Pixel coordinate grounding data
■ ■ ■ ■ ■
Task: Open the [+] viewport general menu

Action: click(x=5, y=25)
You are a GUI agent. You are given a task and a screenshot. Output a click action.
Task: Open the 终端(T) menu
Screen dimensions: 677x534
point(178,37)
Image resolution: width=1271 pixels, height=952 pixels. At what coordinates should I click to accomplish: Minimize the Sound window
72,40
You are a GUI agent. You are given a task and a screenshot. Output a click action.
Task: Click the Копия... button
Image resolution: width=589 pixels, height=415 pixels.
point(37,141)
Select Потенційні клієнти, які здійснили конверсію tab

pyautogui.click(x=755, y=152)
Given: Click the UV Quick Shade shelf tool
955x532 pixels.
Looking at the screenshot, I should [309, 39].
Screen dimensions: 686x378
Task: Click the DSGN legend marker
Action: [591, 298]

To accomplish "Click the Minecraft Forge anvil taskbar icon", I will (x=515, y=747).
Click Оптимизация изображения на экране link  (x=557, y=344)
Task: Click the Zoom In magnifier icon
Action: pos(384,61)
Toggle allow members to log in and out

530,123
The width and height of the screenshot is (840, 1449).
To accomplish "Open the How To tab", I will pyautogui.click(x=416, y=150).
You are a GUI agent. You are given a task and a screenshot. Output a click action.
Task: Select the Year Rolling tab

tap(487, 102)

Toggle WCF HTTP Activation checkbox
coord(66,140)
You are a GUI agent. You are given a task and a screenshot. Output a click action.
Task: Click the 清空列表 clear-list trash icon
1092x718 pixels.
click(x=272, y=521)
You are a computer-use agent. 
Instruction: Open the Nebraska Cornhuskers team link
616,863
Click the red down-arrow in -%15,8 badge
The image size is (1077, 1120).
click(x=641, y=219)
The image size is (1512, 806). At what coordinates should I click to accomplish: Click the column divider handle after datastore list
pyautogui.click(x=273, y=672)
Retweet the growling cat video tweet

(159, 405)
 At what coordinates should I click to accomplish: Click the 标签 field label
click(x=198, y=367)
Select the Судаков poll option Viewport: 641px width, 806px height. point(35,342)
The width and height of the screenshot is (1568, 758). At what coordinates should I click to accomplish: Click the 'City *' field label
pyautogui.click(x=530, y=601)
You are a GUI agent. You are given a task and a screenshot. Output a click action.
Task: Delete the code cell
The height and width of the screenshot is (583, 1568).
■ ■ ■ ■ ■
## Problem to work on
The line with "Task: Delete the code cell" and all lines after it through the end of the data above: write these out exactly and add nothing.

## Task result
Task: Delete the code cell
The height and width of the screenshot is (583, 1568).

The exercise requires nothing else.